> _TASK TO CARRY OUT_
Go through the records line by line and work out how many lines hold the word "agent". Answer with the number only.

> _DATA LISTING_
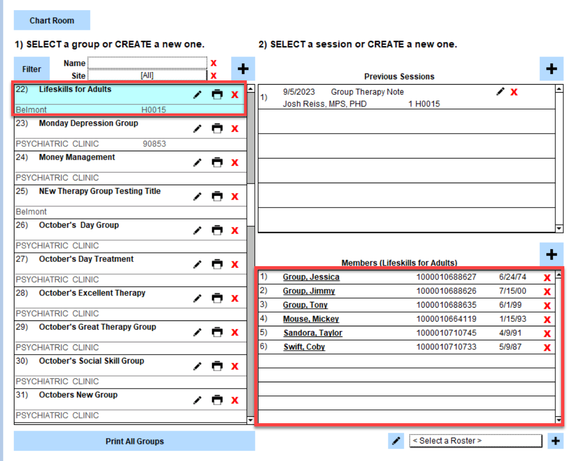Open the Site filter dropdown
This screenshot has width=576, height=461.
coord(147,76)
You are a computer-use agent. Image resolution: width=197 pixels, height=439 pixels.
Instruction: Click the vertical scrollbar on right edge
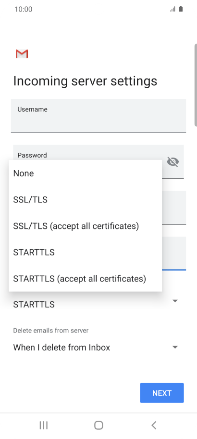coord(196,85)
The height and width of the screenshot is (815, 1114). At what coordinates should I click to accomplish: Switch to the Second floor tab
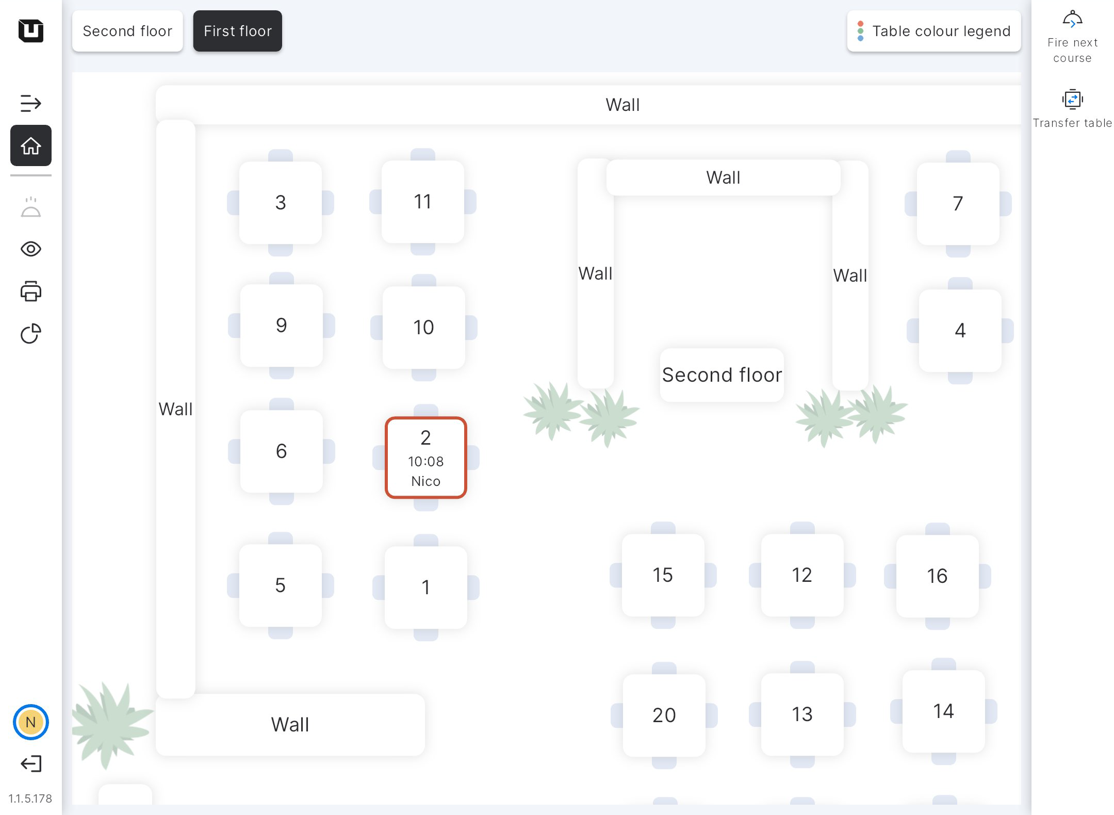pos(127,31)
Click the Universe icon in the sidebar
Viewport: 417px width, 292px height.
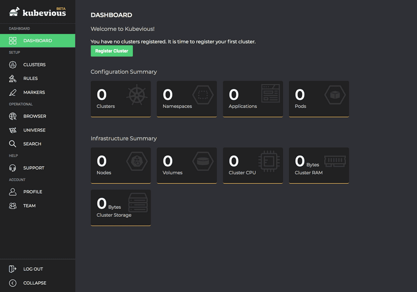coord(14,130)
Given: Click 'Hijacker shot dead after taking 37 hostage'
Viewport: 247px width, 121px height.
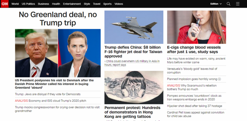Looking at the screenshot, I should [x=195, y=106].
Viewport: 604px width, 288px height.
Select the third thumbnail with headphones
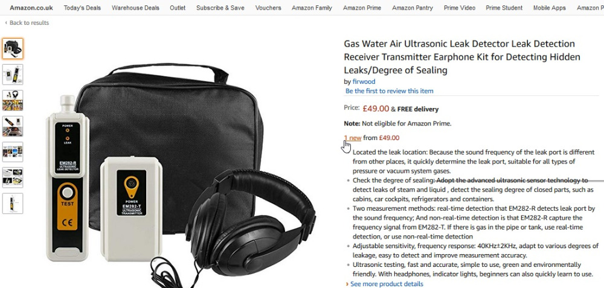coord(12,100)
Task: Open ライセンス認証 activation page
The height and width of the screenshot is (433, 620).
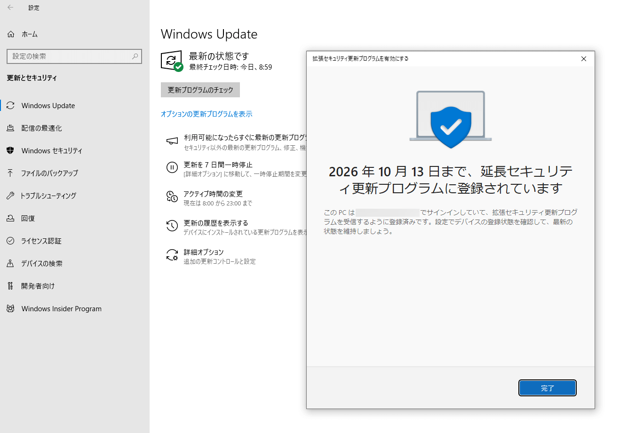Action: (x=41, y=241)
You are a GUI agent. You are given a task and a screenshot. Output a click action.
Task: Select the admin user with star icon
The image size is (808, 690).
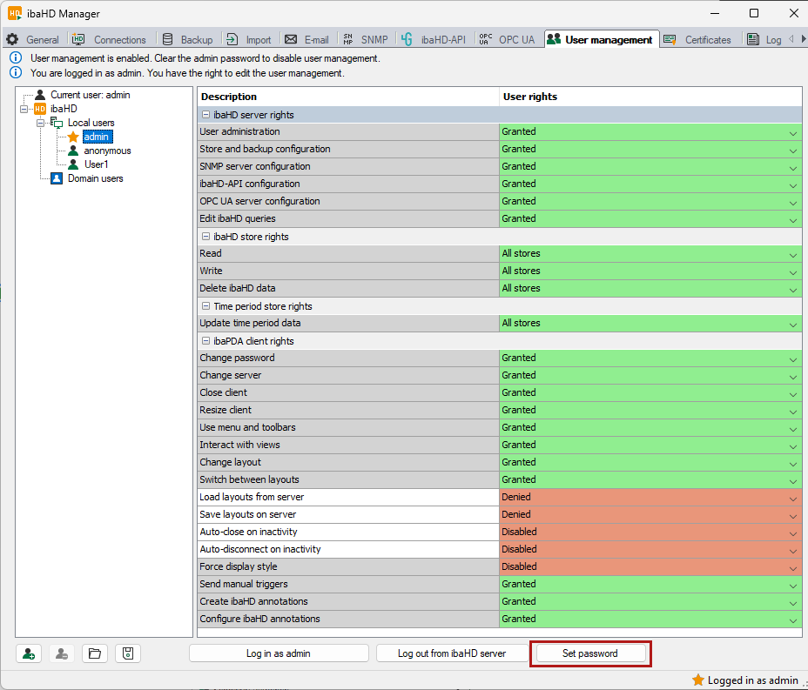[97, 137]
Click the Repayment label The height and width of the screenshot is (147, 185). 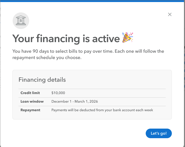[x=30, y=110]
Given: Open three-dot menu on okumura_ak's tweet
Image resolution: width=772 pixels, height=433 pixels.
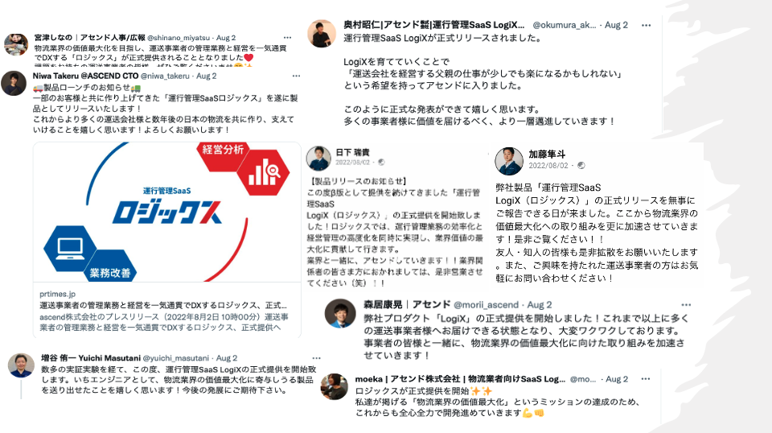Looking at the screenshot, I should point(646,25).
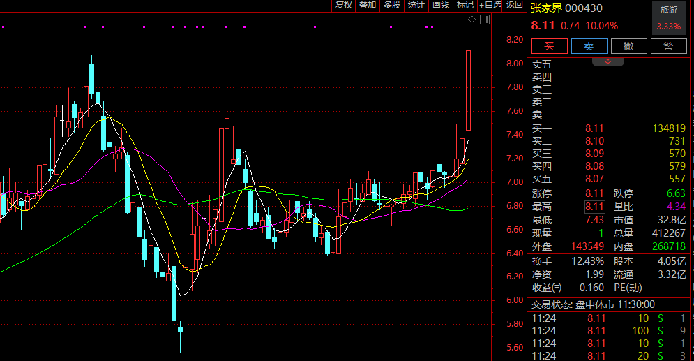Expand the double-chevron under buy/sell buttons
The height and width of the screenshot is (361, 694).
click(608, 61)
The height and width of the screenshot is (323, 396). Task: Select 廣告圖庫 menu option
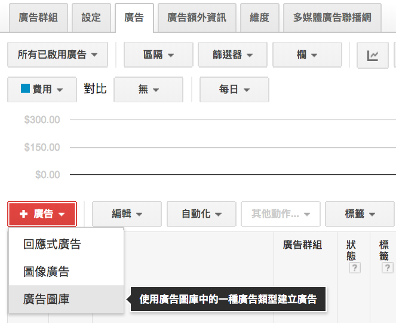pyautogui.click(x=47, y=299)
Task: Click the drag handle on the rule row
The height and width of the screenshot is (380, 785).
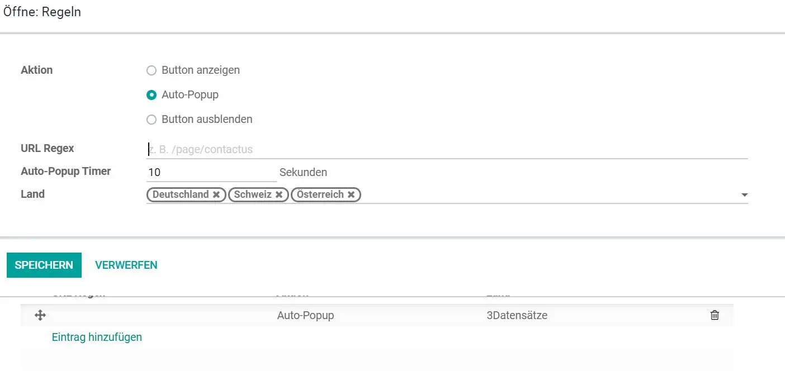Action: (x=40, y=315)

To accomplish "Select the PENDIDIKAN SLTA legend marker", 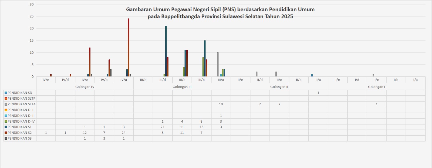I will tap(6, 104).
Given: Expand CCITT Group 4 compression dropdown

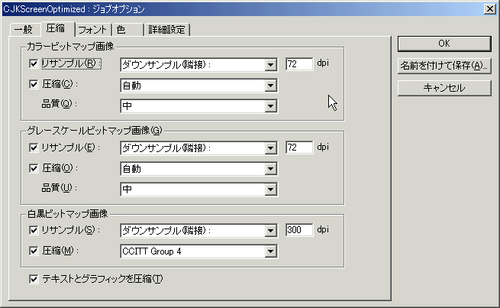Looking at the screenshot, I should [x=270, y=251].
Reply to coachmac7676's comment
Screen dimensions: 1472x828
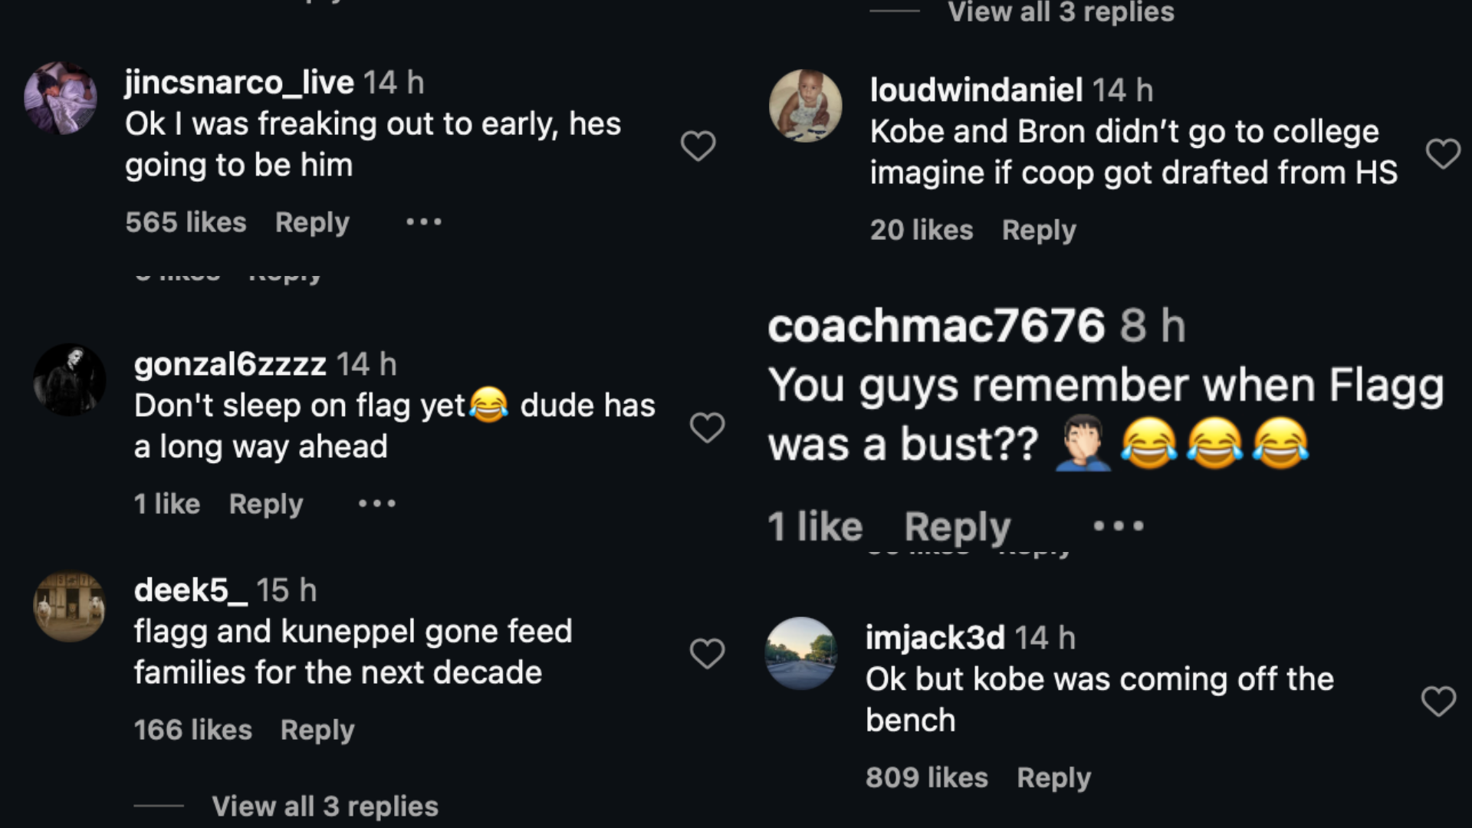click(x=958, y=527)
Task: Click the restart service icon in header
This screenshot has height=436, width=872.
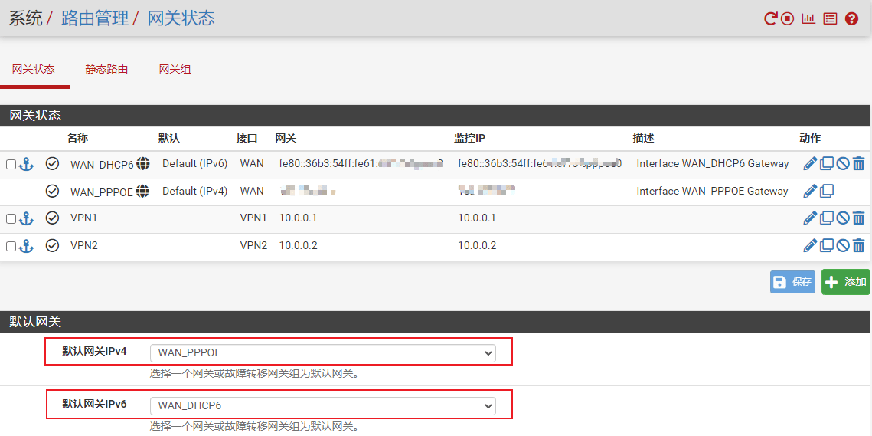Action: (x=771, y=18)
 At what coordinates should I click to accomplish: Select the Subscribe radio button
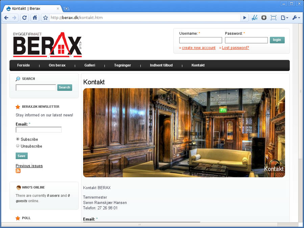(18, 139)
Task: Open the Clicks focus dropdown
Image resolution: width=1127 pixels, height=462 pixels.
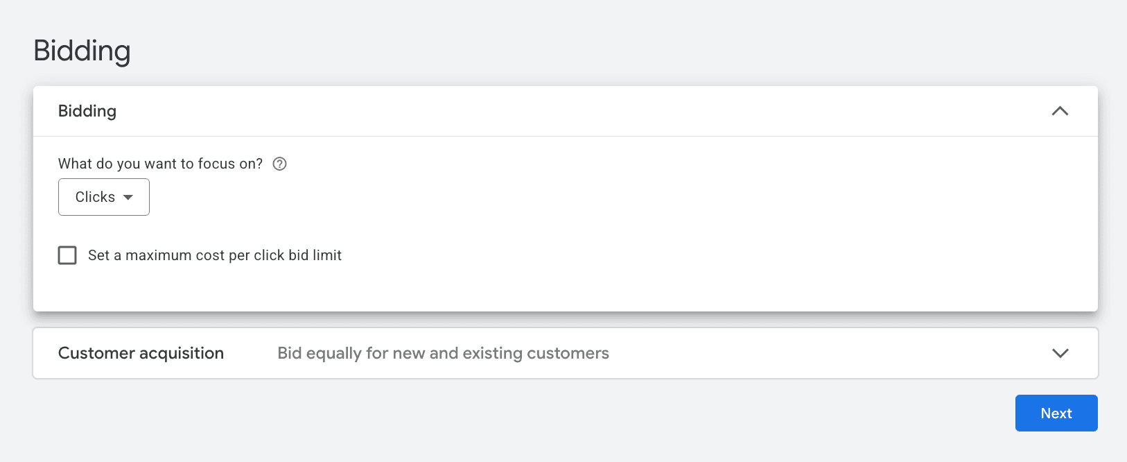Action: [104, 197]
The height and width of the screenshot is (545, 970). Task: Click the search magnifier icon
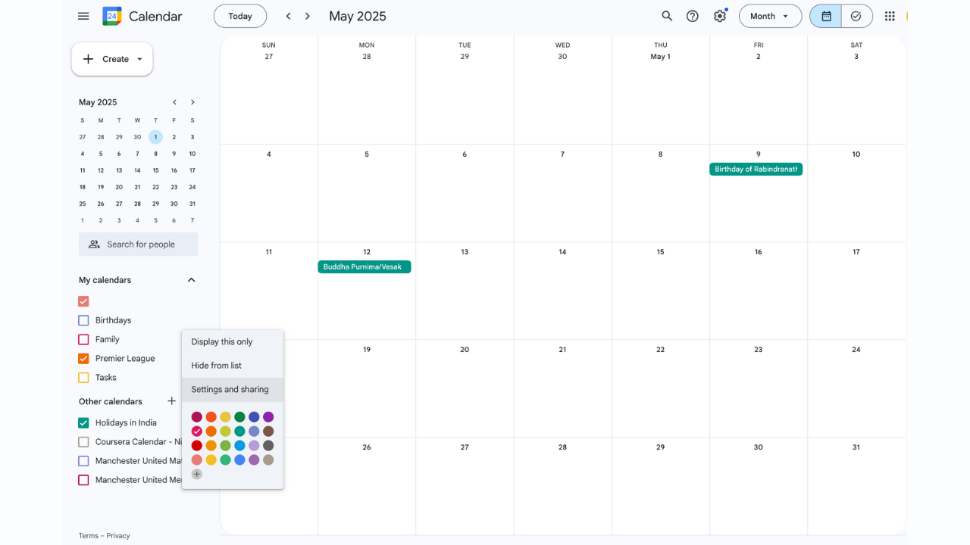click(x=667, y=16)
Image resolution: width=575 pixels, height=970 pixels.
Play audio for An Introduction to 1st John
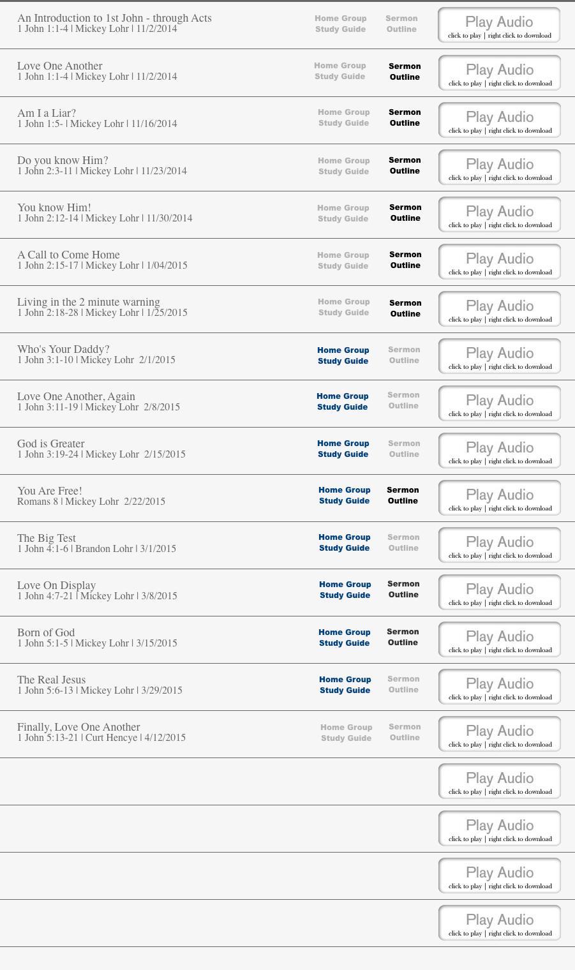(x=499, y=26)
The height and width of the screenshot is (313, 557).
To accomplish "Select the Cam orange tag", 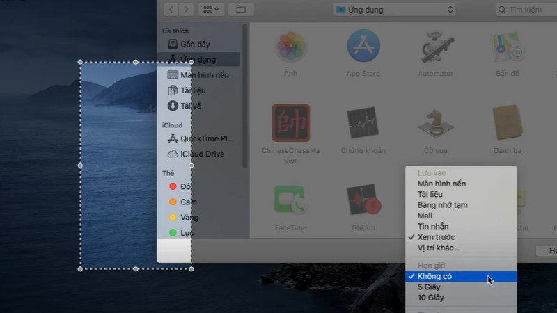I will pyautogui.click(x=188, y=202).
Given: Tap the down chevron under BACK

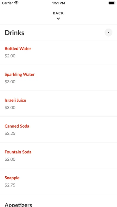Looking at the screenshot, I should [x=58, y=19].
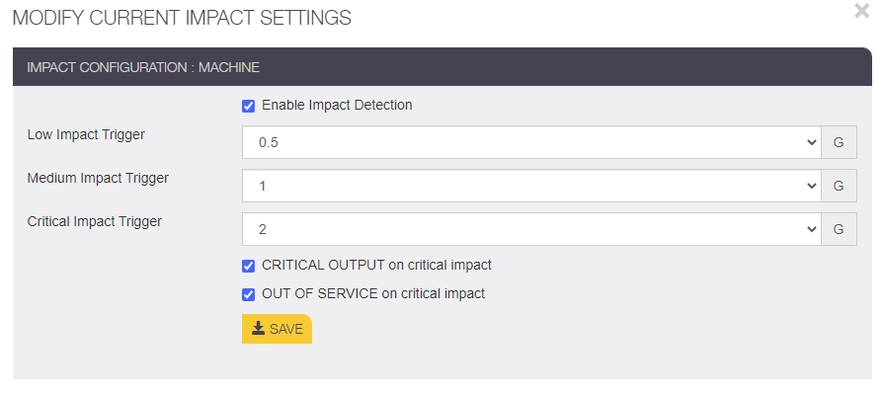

> _SOLUTION TO THE EXERCISE_
2